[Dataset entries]
.....

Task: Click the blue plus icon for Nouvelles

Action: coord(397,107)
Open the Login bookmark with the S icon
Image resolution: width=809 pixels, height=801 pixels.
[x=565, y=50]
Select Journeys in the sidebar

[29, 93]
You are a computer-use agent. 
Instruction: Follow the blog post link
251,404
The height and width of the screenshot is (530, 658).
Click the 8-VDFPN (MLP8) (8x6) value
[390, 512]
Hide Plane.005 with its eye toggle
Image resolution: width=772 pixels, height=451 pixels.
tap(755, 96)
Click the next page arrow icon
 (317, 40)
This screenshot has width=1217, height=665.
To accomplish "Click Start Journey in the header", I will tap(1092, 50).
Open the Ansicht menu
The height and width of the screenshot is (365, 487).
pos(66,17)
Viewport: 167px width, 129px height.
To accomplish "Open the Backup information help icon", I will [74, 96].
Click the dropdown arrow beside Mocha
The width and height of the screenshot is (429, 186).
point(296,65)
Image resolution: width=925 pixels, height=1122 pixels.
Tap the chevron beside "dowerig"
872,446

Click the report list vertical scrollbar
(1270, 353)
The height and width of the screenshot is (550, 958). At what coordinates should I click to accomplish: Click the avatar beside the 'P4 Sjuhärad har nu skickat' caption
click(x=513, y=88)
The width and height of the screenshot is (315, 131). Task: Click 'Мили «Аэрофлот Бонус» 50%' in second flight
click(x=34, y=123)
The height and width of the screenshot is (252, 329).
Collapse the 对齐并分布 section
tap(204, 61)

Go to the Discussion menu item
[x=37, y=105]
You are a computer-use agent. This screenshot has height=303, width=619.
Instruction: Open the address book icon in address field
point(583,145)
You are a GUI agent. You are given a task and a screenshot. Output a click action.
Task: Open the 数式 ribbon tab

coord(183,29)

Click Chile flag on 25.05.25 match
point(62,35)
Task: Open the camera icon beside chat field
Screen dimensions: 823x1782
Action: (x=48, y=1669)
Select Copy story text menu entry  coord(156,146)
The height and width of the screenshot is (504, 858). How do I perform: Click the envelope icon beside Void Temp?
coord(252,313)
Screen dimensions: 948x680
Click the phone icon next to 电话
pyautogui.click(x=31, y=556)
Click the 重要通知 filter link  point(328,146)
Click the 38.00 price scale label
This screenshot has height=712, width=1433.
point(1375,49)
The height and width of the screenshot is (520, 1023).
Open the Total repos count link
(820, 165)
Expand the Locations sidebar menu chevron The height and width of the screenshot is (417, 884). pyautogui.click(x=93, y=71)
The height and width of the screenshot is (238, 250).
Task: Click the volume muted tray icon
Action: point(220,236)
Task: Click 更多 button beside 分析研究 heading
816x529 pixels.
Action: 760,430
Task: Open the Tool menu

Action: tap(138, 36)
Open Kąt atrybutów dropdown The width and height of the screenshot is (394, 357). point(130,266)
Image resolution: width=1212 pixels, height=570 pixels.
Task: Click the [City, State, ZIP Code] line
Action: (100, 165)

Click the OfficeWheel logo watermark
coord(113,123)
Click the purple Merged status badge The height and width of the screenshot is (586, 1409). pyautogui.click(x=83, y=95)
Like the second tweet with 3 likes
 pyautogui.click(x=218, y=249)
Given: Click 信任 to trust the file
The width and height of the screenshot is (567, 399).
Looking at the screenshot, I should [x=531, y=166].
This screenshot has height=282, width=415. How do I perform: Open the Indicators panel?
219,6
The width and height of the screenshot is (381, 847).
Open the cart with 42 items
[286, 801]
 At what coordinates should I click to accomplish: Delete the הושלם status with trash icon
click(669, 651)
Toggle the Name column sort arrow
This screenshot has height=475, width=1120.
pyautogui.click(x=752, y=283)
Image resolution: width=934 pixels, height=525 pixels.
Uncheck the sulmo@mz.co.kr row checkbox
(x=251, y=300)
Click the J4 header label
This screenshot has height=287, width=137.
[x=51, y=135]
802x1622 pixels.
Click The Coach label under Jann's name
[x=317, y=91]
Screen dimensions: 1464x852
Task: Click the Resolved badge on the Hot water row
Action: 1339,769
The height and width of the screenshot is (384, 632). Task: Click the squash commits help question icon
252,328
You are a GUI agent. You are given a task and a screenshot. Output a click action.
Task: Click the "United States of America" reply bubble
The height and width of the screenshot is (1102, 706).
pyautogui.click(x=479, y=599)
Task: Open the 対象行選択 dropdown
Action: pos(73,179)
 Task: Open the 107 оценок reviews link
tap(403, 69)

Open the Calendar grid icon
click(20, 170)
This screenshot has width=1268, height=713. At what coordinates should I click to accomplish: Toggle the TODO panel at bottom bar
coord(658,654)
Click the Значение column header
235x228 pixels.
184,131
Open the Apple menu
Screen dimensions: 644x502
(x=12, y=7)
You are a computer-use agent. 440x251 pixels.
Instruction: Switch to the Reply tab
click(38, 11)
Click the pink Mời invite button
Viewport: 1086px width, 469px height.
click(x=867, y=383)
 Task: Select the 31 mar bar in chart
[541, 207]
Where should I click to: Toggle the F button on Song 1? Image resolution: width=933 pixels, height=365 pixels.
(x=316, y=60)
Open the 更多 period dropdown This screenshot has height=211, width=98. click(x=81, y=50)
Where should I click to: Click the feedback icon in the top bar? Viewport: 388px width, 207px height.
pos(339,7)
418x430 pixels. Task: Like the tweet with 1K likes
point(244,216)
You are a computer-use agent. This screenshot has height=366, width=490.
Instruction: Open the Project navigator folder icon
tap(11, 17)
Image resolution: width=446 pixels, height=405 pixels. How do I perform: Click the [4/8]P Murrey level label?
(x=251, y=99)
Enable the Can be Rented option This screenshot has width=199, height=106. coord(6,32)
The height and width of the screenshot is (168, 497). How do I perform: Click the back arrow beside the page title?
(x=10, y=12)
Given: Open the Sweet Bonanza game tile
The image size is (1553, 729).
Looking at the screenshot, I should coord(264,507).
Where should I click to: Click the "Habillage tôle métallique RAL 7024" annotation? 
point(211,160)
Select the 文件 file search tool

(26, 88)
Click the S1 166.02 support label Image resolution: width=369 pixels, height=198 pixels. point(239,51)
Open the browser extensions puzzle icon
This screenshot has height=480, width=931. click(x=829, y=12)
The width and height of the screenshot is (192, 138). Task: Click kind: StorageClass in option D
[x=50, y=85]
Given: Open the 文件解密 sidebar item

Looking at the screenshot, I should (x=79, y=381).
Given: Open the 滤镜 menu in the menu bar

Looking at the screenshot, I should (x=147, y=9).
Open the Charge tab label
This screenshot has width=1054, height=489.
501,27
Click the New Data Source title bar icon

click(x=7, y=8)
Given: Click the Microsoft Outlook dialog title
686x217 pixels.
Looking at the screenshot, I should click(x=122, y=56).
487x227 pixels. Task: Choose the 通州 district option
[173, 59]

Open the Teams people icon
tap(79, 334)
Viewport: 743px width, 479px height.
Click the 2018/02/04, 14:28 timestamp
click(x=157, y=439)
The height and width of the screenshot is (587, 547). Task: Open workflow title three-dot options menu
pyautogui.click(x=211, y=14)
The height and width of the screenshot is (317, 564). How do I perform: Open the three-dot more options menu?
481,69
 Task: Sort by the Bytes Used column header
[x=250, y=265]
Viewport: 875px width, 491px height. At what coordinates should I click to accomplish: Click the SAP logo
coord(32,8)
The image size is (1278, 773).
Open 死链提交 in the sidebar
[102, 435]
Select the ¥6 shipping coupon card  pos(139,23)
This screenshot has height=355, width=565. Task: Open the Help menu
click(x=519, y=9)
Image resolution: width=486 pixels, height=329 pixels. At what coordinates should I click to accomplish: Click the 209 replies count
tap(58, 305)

.....

• **YOUR OBJECTIVE**
Would you repeat, exactly and with nothing added, every line from the line containing "Click the S1" through the last line of the records above?

• **EXERCISE SOLUTION**
Click the S1 166.02 support label Image resolution: width=369 pixels, height=198 pixels. point(239,51)
Open the browser extensions puzzle icon
This screenshot has height=480, width=931. click(x=829, y=12)
The width and height of the screenshot is (192, 138). Task: Click kind: StorageClass in option D
[x=50, y=85]
Given: Open the 文件解密 sidebar item

Looking at the screenshot, I should (x=79, y=381).
Given: Open the 滤镜 menu in the menu bar

Looking at the screenshot, I should (x=147, y=9).
Open the Charge tab label
This screenshot has width=1054, height=489.
501,27
Click the New Data Source title bar icon

click(x=7, y=8)
Given: Click the Microsoft Outlook dialog title
686x217 pixels.
Looking at the screenshot, I should click(x=122, y=56).
487x227 pixels. Task: Choose the 通州 district option
[173, 59]

Open the Teams people icon
tap(79, 334)
Viewport: 743px width, 479px height.
Click the 2018/02/04, 14:28 timestamp
click(x=157, y=439)
The height and width of the screenshot is (587, 547). Task: Open workflow title three-dot options menu
pyautogui.click(x=211, y=14)
The height and width of the screenshot is (317, 564). How do I perform: Open the three-dot more options menu?
481,69
 Task: Sort by the Bytes Used column header
[x=250, y=265]
Viewport: 875px width, 491px height. At what coordinates should I click to accomplish: Click the SAP logo
coord(32,8)
The image size is (1278, 773).
Open 死链提交 in the sidebar
[102, 435]
Select the ¥6 shipping coupon card  pos(139,23)
This screenshot has height=355, width=565. Task: Open the Help menu
click(x=519, y=9)
Image resolution: width=486 pixels, height=329 pixels. At what coordinates should I click to accomplish: Click the 209 replies count
tap(58, 305)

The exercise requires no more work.